[Collected data]
'''

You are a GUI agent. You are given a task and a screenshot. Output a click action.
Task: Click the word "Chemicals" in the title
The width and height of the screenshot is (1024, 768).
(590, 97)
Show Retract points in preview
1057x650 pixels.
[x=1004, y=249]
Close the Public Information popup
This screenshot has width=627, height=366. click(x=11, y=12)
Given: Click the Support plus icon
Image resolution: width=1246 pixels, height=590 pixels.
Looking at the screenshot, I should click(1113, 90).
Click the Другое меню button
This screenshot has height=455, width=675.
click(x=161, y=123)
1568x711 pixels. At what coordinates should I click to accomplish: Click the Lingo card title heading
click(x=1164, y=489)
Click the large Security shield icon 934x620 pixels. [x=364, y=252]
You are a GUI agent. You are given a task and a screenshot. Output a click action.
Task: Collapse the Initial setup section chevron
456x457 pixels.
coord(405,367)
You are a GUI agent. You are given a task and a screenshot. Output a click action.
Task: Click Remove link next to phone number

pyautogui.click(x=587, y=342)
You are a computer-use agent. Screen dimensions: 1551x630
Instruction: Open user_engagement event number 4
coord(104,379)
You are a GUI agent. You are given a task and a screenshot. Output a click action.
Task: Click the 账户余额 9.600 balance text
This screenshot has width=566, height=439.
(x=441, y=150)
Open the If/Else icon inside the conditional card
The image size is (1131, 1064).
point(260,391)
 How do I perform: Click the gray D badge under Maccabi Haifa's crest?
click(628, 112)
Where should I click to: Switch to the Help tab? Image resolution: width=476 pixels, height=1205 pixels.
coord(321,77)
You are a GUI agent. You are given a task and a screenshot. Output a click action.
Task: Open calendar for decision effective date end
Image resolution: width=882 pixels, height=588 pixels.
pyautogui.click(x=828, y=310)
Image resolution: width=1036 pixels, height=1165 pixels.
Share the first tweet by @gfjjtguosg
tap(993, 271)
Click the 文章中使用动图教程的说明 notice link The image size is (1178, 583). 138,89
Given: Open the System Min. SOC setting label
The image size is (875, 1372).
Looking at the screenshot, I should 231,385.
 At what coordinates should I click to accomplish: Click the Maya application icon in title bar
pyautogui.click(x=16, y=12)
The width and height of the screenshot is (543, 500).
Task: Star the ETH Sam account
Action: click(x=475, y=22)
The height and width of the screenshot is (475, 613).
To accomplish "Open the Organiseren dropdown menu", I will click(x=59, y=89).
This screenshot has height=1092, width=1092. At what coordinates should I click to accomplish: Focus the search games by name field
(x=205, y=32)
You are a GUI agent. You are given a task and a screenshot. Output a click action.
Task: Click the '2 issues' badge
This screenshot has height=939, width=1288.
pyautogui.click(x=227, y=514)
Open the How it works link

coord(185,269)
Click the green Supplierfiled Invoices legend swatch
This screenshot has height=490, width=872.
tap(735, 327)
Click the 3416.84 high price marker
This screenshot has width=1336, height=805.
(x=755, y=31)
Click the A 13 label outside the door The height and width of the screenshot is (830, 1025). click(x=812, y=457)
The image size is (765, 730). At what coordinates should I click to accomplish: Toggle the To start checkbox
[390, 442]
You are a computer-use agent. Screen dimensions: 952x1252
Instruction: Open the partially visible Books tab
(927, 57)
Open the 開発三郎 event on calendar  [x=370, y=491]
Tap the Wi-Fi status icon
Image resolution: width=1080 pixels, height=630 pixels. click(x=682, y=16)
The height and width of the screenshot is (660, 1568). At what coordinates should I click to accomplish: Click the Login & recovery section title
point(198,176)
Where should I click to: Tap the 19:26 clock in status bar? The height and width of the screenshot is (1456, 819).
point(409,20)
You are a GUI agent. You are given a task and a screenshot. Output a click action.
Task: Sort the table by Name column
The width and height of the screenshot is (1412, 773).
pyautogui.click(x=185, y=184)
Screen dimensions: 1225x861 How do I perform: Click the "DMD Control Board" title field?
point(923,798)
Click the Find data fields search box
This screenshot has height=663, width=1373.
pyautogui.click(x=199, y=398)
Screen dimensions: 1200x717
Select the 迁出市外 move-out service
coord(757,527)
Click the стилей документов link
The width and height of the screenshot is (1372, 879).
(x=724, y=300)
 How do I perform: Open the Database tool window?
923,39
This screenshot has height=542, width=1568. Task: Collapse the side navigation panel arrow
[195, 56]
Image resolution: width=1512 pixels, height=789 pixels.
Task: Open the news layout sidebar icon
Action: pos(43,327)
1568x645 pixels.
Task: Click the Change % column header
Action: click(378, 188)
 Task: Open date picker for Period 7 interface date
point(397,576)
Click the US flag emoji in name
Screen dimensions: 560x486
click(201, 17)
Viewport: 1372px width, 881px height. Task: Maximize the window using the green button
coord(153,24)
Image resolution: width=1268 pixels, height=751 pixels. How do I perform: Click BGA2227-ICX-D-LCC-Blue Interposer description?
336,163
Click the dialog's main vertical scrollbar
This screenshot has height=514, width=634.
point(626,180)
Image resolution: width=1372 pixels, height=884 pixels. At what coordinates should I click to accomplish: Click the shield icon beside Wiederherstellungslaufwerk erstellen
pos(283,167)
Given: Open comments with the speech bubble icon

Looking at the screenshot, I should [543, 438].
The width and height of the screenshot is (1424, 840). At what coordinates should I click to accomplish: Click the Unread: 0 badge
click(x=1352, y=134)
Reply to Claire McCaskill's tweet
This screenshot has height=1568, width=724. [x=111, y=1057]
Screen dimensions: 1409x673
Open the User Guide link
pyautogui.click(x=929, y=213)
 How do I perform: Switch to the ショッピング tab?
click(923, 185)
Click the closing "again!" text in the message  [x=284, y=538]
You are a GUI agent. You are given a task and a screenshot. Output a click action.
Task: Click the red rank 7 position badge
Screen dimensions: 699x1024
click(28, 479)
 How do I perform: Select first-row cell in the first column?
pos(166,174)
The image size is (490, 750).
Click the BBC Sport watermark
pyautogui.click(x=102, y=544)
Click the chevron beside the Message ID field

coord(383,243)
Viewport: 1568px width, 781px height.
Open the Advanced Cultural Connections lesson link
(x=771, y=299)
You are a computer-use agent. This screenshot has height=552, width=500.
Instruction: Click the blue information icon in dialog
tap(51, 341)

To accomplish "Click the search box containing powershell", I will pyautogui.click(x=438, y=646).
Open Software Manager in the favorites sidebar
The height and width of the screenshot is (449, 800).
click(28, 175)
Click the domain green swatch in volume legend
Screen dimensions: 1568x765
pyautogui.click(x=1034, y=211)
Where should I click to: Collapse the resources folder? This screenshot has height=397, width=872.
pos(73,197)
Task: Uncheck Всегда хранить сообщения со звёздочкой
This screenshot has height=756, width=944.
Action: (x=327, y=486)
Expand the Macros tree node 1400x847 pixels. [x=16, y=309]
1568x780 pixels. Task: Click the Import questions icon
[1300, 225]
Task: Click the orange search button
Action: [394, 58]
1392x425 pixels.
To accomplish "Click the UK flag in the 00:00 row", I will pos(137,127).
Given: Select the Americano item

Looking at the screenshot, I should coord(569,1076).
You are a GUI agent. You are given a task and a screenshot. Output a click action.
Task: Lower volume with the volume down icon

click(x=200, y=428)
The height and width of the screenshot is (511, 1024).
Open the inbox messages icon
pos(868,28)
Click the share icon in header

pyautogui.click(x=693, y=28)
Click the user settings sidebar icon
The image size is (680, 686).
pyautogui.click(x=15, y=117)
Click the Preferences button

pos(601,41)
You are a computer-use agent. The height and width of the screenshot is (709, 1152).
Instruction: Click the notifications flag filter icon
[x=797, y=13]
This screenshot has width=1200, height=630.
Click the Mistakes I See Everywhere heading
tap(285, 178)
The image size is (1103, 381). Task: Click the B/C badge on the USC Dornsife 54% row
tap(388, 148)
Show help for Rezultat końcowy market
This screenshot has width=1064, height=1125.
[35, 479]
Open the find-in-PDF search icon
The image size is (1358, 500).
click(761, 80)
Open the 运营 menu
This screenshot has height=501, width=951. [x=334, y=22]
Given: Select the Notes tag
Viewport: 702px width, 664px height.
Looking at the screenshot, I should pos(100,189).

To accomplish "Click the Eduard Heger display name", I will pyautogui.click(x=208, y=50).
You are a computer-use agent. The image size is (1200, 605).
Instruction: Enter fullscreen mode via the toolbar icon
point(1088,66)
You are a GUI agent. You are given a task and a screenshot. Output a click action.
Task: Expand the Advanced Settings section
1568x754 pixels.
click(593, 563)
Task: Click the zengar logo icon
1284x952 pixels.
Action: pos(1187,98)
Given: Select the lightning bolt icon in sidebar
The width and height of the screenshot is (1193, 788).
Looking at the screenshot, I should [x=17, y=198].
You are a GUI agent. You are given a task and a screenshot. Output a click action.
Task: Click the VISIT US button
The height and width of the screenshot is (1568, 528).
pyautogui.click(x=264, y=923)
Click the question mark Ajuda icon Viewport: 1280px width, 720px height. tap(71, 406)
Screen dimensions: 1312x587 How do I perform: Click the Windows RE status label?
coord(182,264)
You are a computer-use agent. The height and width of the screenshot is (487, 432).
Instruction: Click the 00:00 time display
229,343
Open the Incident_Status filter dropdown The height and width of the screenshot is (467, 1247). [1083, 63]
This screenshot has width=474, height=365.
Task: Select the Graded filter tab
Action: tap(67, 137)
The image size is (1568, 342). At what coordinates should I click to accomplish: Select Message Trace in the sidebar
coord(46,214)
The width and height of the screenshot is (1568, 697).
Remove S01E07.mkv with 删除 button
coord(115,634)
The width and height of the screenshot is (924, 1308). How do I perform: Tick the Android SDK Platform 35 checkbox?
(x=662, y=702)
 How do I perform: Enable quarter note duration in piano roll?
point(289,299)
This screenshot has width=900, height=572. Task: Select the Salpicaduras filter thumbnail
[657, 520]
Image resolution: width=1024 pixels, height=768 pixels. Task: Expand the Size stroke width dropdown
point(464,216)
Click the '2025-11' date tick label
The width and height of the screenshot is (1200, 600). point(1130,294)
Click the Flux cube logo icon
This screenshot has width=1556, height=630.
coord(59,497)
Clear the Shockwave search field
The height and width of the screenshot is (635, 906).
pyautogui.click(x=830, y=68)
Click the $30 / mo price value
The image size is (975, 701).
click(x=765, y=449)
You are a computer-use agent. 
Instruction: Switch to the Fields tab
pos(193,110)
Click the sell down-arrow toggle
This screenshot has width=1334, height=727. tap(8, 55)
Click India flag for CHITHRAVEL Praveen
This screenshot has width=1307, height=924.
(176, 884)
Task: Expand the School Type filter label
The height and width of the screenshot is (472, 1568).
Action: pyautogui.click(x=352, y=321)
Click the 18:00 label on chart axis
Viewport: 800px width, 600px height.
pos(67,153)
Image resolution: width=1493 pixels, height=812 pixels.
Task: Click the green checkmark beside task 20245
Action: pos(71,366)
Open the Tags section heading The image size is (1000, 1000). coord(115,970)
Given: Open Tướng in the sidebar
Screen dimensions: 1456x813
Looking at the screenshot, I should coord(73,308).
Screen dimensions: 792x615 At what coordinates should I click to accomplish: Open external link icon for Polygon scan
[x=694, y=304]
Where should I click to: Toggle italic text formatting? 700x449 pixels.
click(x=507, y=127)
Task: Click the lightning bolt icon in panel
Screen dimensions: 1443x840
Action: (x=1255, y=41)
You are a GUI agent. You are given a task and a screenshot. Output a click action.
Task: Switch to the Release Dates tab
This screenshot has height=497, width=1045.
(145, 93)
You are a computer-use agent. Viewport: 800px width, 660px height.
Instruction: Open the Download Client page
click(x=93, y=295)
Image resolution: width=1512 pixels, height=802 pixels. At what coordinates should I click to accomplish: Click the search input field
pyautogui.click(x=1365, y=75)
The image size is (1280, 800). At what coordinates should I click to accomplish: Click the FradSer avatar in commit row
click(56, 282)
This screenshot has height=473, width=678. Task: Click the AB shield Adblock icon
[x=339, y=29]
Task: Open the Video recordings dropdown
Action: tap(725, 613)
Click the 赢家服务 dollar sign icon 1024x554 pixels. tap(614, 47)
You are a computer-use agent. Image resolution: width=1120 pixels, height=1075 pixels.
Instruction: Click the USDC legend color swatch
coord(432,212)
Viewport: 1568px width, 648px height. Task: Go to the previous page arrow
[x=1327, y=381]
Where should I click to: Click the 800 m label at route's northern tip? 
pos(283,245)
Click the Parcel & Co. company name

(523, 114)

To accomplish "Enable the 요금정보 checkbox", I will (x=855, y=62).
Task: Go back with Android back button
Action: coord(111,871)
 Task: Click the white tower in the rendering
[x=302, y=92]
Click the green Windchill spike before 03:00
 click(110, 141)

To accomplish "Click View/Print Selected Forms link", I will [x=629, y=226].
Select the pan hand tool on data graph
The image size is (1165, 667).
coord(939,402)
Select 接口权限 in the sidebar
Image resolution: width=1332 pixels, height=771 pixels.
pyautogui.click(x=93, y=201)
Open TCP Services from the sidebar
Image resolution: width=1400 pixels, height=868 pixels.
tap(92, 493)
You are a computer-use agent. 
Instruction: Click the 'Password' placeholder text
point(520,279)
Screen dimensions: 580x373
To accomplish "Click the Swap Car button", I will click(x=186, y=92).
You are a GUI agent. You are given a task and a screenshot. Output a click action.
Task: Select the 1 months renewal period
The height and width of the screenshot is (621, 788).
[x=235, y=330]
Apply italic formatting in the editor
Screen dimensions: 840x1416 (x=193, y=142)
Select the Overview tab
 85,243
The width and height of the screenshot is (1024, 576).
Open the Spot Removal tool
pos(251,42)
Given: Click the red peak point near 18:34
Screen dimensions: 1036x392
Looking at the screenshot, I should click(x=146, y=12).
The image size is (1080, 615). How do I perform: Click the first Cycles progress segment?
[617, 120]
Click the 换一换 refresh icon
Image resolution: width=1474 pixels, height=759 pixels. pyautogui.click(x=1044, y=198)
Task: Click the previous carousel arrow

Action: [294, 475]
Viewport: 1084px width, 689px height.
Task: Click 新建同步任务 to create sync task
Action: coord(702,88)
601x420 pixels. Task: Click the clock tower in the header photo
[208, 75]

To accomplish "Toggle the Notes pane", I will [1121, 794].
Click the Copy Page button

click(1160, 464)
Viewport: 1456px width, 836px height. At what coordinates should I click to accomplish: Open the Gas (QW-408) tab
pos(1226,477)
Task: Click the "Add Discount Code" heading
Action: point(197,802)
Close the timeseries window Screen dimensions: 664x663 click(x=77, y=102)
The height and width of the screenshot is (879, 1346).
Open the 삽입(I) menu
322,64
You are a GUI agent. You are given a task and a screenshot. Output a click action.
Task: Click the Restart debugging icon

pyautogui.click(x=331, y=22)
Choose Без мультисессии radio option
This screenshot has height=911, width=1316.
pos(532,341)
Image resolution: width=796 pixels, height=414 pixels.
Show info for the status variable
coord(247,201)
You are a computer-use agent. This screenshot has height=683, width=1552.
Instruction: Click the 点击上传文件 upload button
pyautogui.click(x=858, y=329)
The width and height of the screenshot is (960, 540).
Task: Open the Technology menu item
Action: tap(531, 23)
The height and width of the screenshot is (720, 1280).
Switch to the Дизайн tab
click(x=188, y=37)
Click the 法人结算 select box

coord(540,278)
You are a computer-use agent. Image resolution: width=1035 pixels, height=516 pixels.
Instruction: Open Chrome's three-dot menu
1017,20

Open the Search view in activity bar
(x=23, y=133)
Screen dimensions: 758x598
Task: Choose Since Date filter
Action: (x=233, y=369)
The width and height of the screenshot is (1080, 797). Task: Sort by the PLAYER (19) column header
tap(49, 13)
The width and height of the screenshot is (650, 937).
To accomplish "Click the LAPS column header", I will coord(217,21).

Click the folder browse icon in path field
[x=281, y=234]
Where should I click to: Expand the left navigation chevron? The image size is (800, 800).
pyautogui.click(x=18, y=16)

'''

What is expected:
The stretch of entries above that starts with the line containing "Open the 삽입(I) menu" and goes on through the line containing "You are a computer-use agent. Image resolution: width=1035" is to be transcribed exactly, and no other line is to be transcribed.

Answer box:
Open the 삽입(I) menu
322,64
You are a GUI agent. You are given a task and a screenshot. Output a click action.
Task: Click the Restart debugging icon

pyautogui.click(x=331, y=22)
Choose Без мультисессии radio option
This screenshot has height=911, width=1316.
pos(532,341)
Image resolution: width=796 pixels, height=414 pixels.
Show info for the status variable
coord(247,201)
You are a computer-use agent. This screenshot has height=683, width=1552.
Instruction: Click the 点击上传文件 upload button
pyautogui.click(x=858, y=329)
The width and height of the screenshot is (960, 540).
Task: Open the Technology menu item
Action: tap(531, 23)
The height and width of the screenshot is (720, 1280).
Switch to the Дизайн tab
click(x=188, y=37)
Click the 法人结算 select box

coord(540,278)
You are a computer-use agent. Image resolution: width=1035 pixels, height=516 pixels.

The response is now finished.